A block of data:
--- Begin ---
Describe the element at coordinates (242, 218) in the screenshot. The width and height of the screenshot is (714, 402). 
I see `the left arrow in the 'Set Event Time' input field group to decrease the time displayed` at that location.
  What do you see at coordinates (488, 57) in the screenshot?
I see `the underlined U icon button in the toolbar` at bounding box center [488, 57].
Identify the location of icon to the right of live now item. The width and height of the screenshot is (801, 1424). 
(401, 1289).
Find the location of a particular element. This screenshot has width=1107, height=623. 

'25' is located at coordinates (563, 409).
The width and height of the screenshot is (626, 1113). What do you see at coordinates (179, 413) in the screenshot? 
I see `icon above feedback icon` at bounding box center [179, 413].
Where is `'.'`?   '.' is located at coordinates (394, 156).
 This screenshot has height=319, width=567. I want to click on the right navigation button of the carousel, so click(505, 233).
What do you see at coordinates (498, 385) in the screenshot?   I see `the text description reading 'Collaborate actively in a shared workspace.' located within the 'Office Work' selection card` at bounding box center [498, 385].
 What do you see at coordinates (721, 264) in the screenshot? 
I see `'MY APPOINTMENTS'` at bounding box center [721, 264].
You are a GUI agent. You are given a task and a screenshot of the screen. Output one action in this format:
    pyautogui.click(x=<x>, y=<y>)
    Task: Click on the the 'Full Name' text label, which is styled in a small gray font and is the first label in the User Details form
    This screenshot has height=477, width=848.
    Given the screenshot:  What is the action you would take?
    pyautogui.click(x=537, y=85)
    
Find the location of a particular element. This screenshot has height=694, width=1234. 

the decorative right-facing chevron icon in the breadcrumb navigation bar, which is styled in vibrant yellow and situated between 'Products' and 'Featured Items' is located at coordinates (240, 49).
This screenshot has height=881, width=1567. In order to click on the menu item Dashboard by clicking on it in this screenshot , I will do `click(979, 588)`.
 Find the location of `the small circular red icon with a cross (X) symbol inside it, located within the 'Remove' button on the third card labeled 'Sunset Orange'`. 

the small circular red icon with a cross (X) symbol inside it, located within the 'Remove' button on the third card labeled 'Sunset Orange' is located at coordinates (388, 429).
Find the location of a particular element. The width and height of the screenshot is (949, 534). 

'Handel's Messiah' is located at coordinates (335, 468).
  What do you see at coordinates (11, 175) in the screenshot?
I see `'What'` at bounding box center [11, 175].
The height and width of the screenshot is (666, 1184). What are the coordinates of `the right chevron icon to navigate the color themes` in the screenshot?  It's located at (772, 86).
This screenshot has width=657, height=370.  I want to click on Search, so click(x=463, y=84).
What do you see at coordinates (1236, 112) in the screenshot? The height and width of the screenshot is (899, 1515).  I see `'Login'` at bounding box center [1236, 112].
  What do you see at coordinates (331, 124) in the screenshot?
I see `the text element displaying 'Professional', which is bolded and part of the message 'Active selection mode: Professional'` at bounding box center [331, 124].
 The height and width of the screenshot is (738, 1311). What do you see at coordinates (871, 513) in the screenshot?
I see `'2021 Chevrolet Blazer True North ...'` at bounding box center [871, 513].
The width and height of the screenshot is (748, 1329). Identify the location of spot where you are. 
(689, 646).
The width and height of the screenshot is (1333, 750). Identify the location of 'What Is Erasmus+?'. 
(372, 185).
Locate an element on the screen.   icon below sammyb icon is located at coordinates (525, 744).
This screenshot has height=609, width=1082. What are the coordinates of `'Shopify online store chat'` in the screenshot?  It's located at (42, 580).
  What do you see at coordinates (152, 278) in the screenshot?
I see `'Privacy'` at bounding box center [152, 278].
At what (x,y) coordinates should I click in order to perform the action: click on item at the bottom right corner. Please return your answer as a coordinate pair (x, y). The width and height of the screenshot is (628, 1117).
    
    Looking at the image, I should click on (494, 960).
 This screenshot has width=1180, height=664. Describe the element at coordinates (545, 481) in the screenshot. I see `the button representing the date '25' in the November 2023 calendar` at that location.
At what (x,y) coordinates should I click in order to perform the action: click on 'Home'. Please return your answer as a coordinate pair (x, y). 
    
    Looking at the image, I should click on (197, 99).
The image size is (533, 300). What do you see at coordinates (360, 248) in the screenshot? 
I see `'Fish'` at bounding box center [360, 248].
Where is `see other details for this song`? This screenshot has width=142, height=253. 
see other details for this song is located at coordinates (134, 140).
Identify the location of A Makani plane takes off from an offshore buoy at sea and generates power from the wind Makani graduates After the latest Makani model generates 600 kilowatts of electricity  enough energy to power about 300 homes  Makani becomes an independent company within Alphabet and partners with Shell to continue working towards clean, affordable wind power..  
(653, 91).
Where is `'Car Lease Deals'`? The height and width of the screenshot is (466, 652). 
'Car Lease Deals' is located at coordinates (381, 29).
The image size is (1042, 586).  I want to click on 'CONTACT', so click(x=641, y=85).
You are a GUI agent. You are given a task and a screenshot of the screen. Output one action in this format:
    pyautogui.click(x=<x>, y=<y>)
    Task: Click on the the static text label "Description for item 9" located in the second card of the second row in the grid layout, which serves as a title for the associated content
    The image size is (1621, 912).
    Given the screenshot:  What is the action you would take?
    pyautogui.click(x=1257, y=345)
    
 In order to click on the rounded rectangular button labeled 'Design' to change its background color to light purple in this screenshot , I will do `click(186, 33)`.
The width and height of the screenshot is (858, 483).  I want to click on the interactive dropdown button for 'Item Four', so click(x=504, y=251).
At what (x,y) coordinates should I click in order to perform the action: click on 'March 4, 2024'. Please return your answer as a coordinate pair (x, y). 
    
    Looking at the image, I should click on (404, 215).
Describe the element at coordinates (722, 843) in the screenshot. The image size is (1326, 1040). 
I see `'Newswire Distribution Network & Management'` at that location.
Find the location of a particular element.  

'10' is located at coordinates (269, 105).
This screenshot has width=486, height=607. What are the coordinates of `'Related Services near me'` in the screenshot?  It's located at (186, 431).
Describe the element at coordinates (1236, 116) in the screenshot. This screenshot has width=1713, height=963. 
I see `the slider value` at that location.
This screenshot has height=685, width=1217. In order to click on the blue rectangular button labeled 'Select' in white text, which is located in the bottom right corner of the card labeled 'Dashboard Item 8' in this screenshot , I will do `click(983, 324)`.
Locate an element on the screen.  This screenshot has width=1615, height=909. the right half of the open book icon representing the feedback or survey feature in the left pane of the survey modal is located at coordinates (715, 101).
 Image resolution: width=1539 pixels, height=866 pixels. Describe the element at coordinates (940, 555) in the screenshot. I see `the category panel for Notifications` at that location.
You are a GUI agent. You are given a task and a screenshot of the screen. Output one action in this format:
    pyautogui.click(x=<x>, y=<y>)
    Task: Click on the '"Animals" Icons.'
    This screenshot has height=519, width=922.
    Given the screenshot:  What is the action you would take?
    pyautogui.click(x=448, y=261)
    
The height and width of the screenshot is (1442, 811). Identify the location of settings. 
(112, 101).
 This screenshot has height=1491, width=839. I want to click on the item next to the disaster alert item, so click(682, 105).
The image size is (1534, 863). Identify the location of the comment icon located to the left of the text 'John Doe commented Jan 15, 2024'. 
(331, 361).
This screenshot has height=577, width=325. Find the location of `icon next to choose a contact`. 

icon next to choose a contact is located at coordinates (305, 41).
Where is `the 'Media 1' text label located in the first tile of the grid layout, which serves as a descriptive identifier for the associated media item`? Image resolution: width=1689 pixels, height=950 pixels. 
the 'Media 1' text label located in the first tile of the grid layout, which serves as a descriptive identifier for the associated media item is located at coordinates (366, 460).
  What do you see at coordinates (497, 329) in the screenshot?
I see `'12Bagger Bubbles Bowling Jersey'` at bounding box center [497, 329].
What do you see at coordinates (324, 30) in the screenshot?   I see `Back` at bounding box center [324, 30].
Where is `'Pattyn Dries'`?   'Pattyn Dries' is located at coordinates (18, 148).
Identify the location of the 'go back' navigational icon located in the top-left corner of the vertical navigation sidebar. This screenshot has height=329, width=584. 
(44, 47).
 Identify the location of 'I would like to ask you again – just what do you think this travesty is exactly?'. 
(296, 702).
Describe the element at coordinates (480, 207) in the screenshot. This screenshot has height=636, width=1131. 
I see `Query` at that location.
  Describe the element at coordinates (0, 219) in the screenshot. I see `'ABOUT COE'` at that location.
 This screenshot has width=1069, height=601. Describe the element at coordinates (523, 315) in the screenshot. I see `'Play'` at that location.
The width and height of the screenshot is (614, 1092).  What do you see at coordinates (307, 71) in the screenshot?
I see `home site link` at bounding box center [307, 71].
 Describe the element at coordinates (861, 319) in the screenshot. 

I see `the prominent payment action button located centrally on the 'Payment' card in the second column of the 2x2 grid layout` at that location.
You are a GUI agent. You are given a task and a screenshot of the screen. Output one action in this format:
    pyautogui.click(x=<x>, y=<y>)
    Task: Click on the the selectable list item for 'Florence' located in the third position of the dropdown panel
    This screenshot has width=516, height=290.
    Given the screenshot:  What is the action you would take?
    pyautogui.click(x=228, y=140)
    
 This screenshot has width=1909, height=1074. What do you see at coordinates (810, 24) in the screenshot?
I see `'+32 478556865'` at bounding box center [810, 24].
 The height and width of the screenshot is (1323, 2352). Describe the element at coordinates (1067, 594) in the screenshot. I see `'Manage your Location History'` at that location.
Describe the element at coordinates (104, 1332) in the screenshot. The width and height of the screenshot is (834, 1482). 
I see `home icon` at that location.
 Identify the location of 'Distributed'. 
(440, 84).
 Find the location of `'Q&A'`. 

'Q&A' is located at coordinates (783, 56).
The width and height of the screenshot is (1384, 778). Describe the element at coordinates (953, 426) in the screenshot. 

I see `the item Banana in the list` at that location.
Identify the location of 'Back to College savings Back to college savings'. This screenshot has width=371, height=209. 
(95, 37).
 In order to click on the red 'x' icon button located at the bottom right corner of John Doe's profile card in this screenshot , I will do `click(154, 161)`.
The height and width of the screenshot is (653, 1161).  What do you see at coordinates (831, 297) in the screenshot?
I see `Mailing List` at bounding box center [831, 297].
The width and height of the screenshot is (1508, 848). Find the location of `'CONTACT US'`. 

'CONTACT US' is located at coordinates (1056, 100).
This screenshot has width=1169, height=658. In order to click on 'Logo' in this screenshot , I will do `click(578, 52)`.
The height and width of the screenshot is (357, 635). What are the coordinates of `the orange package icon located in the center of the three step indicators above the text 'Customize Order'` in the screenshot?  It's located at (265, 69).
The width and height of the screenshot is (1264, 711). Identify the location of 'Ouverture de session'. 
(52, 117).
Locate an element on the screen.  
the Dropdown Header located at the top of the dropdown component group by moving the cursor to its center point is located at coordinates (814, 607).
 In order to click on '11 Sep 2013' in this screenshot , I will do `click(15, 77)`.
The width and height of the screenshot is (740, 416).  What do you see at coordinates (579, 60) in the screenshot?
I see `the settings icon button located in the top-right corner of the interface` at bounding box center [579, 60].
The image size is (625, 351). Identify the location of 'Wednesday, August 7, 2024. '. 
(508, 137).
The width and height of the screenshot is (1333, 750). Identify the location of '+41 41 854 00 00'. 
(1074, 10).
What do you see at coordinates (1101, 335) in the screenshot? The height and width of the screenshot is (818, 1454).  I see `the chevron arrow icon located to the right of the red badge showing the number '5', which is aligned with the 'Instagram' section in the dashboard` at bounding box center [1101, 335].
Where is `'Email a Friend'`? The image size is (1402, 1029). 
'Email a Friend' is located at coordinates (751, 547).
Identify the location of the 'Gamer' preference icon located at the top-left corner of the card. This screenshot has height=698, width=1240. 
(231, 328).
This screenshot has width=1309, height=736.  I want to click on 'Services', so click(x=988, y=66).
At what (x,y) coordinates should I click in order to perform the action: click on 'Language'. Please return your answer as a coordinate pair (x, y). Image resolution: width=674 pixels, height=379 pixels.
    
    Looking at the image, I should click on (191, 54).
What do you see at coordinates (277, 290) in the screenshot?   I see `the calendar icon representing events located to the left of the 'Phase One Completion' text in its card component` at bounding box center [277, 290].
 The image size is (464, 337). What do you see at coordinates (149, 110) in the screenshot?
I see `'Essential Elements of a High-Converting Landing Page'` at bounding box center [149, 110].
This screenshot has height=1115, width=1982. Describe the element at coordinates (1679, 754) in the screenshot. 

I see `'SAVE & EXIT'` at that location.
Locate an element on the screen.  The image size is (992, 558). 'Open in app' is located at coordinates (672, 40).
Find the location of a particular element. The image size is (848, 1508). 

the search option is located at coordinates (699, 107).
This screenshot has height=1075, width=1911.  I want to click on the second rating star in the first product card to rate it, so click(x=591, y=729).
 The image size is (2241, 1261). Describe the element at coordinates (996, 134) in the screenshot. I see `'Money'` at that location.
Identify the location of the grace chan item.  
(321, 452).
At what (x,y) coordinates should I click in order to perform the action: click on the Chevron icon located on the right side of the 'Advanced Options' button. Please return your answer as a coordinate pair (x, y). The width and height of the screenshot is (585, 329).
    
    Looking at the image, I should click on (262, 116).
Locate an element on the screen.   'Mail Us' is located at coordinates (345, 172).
--- End ---
*AIM OF THE EXERCISE*: Could you write out, unchanged, the part of the rows that opens with the line containing "Describe the element at coordinates (722, 843)" and closes with the line containing "coordinates (269, 105).", including both of those lines?

*TASK RESULT*:
Describe the element at coordinates (722, 843) in the screenshot. The image size is (1326, 1040). 
I see `'Newswire Distribution Network & Management'` at that location.
Find the location of a particular element.  

'10' is located at coordinates (269, 105).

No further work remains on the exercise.